The Mall at Robinson is a super-regional shopping mall located just off the Parkway West (I-376) and PA Route 60 in Robinson Township, Allegheny County, Pennsylvania, five minutes east of the Pittsburgh International Airport and 15 minutes from downtown Pittsburgh. Opened in October 2001, it consists of 872000 sqft of retail space and sits on over 200 acre. The mall is owned and managed by Kohan Retail Investment Group of Great Neck, New York.

The mall sits adjacent to Robinson Town Centre, located in the center of a growing retail area that includes Settlers Ridge and The Pointe at North Fayette in North Fayette Township, Pennsylvania.

==Anchors==
Anchor stores are Dick's Sporting Goods, JCPenney, and Macy's.

Macy's is the northernmost anchor with the former Sears serving as the southernmost anchor. The Dick's Sporting Goods store sits in the south east corner with JCPenney situated on the west side of the two-floor complex.

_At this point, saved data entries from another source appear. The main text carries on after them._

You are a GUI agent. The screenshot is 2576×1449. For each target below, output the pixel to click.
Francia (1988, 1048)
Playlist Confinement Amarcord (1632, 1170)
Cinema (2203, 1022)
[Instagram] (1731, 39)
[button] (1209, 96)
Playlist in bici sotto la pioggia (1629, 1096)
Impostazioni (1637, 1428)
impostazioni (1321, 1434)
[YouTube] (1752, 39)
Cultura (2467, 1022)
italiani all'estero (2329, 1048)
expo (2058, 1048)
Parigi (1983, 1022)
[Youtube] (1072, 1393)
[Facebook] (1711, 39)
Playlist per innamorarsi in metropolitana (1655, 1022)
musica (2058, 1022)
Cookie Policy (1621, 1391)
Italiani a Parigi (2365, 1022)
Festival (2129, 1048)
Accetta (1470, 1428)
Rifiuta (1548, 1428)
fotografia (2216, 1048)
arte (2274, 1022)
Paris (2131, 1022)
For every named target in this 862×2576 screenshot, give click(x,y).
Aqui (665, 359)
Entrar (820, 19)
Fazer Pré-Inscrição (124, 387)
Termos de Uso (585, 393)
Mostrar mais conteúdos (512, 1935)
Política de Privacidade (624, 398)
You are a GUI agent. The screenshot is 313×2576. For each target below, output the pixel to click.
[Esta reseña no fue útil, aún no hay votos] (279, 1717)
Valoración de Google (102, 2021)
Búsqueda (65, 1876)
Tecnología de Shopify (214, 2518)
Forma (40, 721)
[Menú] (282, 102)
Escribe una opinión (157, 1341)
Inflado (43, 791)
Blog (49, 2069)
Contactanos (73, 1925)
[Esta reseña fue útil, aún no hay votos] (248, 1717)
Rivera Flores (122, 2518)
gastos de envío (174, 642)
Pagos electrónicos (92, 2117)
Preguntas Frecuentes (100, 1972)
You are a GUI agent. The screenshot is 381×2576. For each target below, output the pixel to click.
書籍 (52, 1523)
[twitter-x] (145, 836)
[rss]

A free-standing Kaufmann's department store was built in 1998 and sat as the only operating store until the remainder of the mall property was opened in 2001. The Kaufmann's store became Macy's in 2006.

On May 31, 2018, it was announced that Sears would be closing as part of a plan to close 72 stores nationwide. The store closed in September 2018.

==Stores==
The mall is home to approximately 90 stores including American Eagle Outfitters, Carter's, FYE, Hot Topic, LOFT, Rue 21, Victoria's Secret, White House Black Market and Zumiez. The mall's food court, which has 10 eateries (7 of which are open as of September 2026), sits on the second floor near the former Sears.